Même lorsqu’il se consacre à des sujets classiques – Vierge à l’Enfant, Pietà, Sainte Famille… –, Jacone reste transgressif. Il n’arrive pas composer comme les artistes de son époque, de façon équilibrée et gracieuse. Dans une Sainte Famille, et plus encore dans une Vierge à l’Enfant, l’artiste se devait de transmettre un sentiment de plénitude et de douceur. Or les Vierges de Jacone (fig. 8) sont construites comme des boxeurs, leurs traits sont forts et souvent elles ne savent que faire de leurs bébés. À elles seules, elles remplissent presque la feuille, au détriment de saint Joseph ou de sainte Anne. Mais peut-être l’interprétation la plus surprenante, et en même temps la plus puissante, de Jacone est-elle celle de la Pietà, qui représente la Vierge éplorée portant le Christ juste descendu de la croix. Dans ce dessin (fig. 9), l’un des plus brillamment dessinés de l’artiste, la Vierge, au pied de la croix, est fortement penchée vers la droite. Elle porte sur ses genoux, tel un bébé, le Christ mort, énorme, complétement recroquevillé sur lui-même en forme de cercle, le bras ballant rejoignant presque le pied. Sur la gauche et la droite sont les habituels Marie Madeleine et saint Jean, et à droite un étonnant Joseph d’Arimathie qui semble, avec la Vierge, examiner les parties génitales du Christ. Sous les genoux de la Vierge, Jacone a rajouté une figure agenouillée, qui n’a pas d’utilité et regarde intensément le spectateur. Une telle interprétation d’un sujet aussi sacré n’aurait eu, au début du XVIe siècle, aucune chance d’être transformée en retable.

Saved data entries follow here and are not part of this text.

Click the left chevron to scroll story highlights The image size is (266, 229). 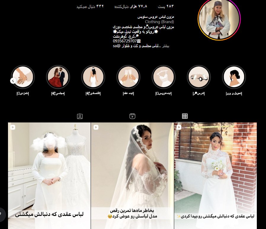[13, 80]
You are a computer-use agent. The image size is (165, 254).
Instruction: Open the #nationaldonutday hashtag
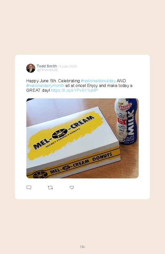click(98, 81)
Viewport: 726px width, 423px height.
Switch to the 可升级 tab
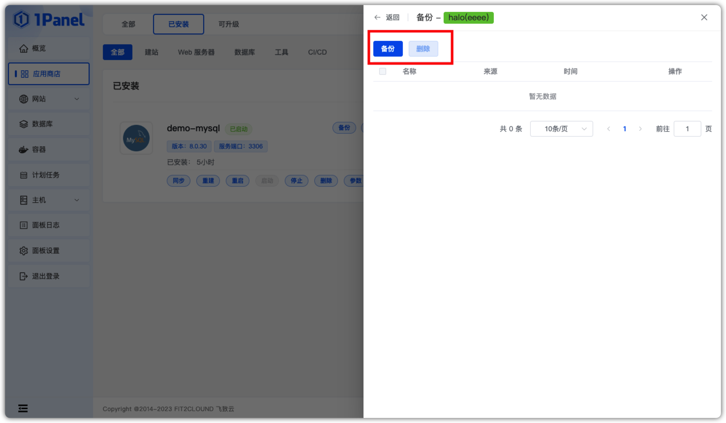click(x=229, y=25)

Jacone ne pouvait travailler seul, il avait besoin de Sarto ou de Pontormo pour lui fournir des idées présentables au public.

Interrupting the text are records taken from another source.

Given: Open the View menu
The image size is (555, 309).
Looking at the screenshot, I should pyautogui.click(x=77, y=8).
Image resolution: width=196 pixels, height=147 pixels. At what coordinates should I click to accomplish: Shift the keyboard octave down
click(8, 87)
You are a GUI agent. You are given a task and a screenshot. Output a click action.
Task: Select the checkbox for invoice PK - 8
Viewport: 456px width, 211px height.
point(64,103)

Jacone n’est pas un peintre de la Renaissance, il en rejette même ses concepts. Il ne cherche ni la beauté, ni la grâce, ni l’élégance ; et même s’il dessine la figure humaine, il n’y applique aucun réalisme. La notion même de perspective est absente de ses œuvres. Tout au plus dissémine-t-il dans la plupart de ses dessins des débris antiques, étudiés lors de son voyage à Rome. Il se rapproche ainsi du mouvement Anti-Renaissance presque inventé par Pontormo et par Michel-Ange avec qui il a travaillé, ainsi que par Rosso Fiorentino, Bronzino et Baccio Bandinelli, mouvement qui s’appellera plus tard le maniérisme. Ce mouvement – qui finira par se mordre la queue à force d’irréalisme – s’attache à l’invenzione et au concept, au fait que l’artiste puise ses sources en lui-même autant que dans la nature ; il ne copie plus la nature mais trouve dans son intellect sa propre interprétation. La figure humaine s’allonge, se déforme, se tasse sur elle-même ; la notion de perspective se dénature.

Le maniérisme a curieusement connu son apogée à ses débuts ; elle a entraîné toute l’Italie et l’Europe, avant de disparaître avec la Contre-Réforme à la fin du siècle. À sa marge, Jacone en fut un des membres les plus étranges et les plus insaisissables.